BANGKA BARAT, lintasbabel.id - Sebanyak 107 kasus demam berdarah tercatat di Kabupaten Bangka Barat, selama periode Januari hingga November 2021. Namun, dari jumlah tersebut tidak semuanya demam berdarah dengue, adapula termasuk penyakit demam dengue.
Perbedaan pada kedua penyakit ini, terletak pada hal trombosit, jika demam dengue trombositnya masih dalam kategori normal. Namun untuk pasien DBD, trombositnya menurun dengan cepat bahkan harus dilakukan transfusi darah.
"Bahkan yang lebih bahaya yang seperti kemarin ada yang namanya DSS (Dengue Shock Syndrome), betul-betul pembuluh darah sudah kolaps sudah pecah, sudah hemaptoe atau muntah darah, sudah keluar darah dari hidung. Itu yang sulit sekali kami kendalikan, bahkan kami lihat anak usia lima tahun setengah sudah meninggal dunia," kata Kepala Puskesmas Muntok, Harianto, Kamis (18/11/2021).
Berdasarkan data sejak tahun 2017, kasus DBD paling tinggi terjadi pada anak berusia antara 4 sampai 14 tahun, dengan catatan sebanyak 59 kasus.
"Artinya ini adalah anak-anak pra sekolah dan SLTP, bisa saja mungkin digigitnya bukan di rumah, bisa saja di TPA, sekolah atau tempat-tempat yang lainnya," tuturnya.
Karena itu, pihaknya dalam setiap kasus tidak langsung melakukan fogging, tapi harus melewati penyelidikan epidemiologi terlebih dahulu guna memastikan darimana si pasien digigit nyamuk Aedes Aegypti yang membawa virus dengue.

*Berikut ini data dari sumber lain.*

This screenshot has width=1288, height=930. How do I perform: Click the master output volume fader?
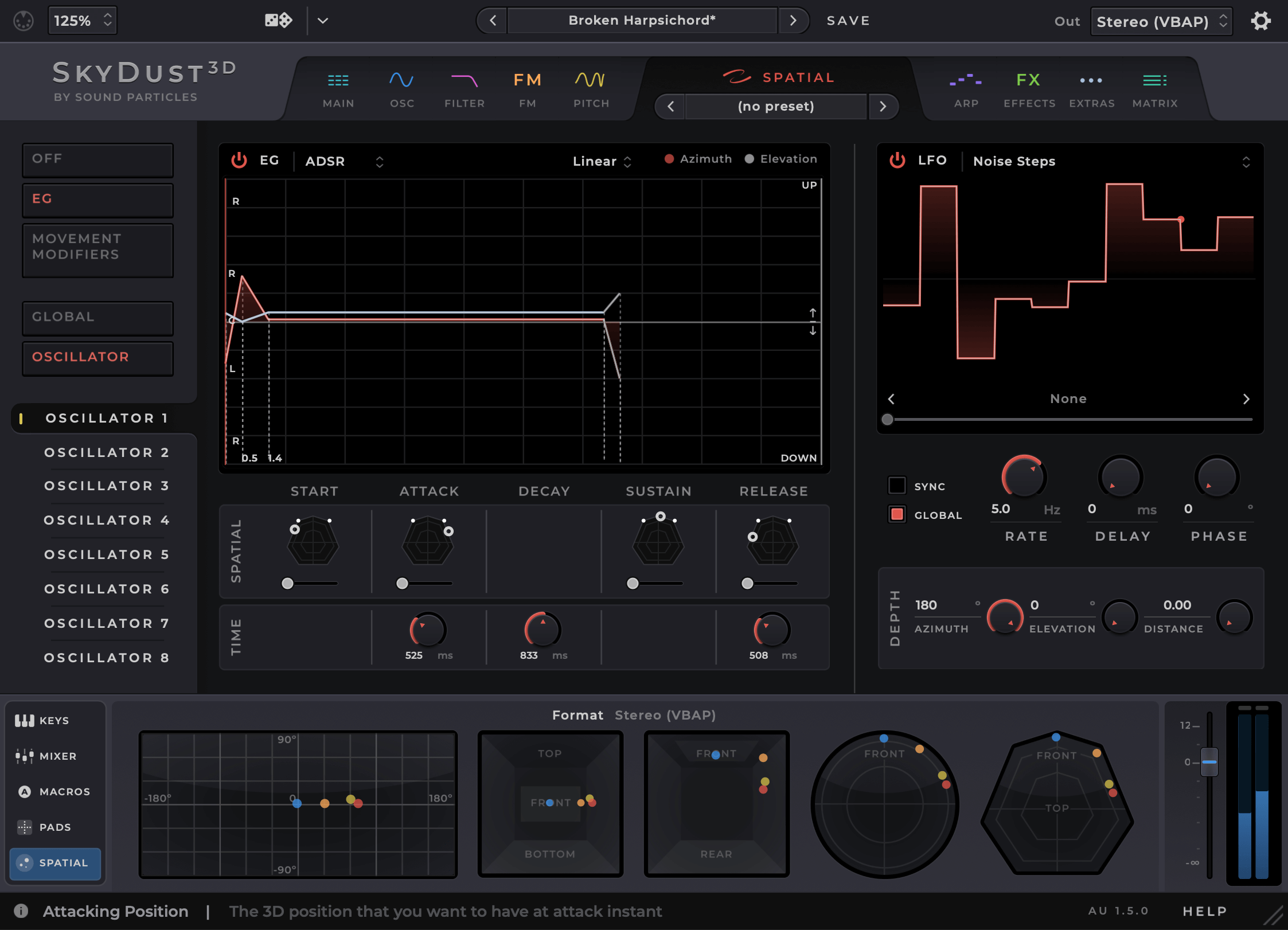pos(1209,762)
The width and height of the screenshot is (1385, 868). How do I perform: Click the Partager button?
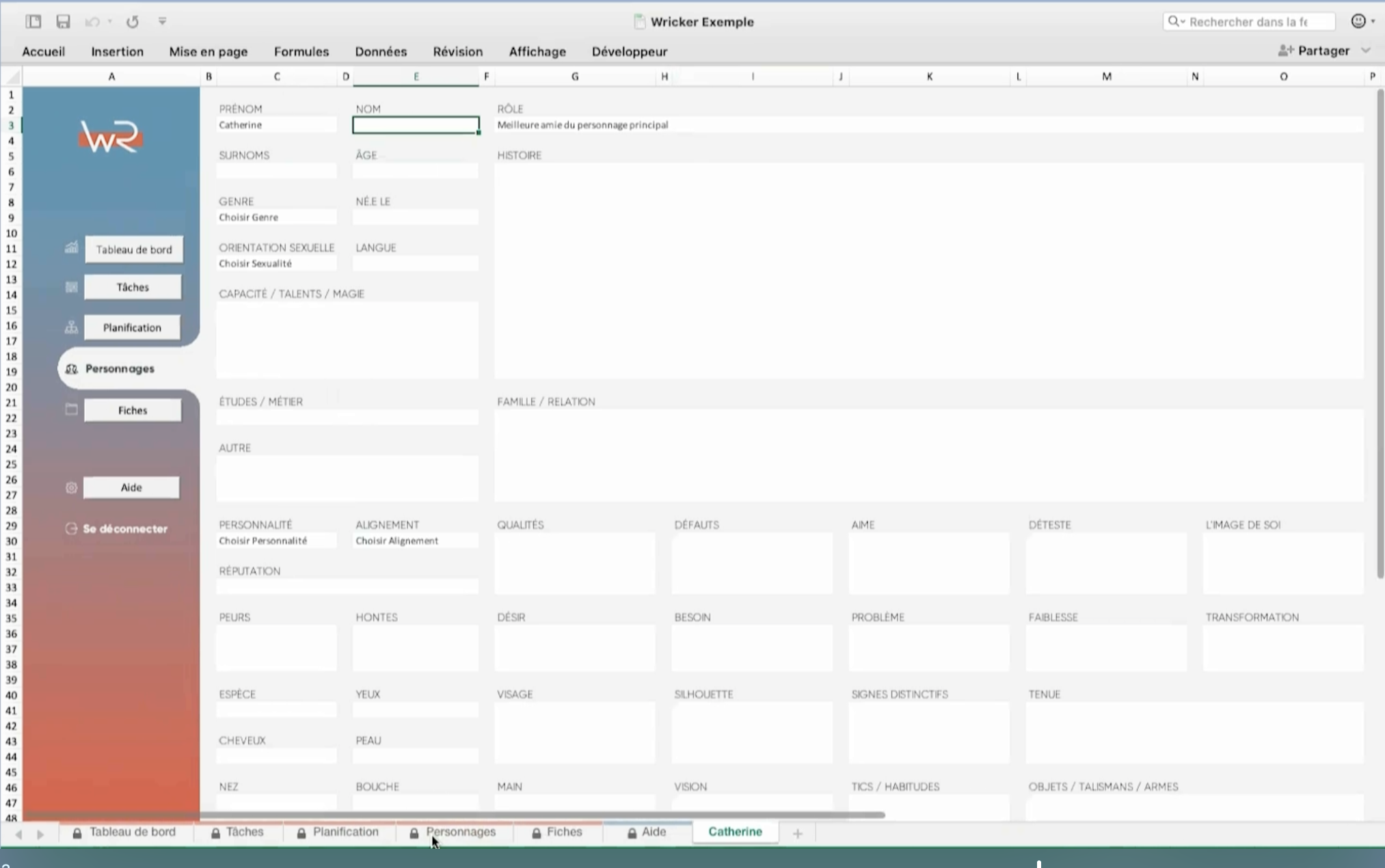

"Begitu pun abatisasi atau tabur abate, itu hanya membunuh atau menghindari nyamuk. Kalau tempat penampungan air itu kecil, bisa dikuras sebaiknya dilakukan 3M, kecuali memang ada tempat penampungan air yang sangat besar dan jarang sekali dikuras, bisa kita berikan bubuk abate," katanya.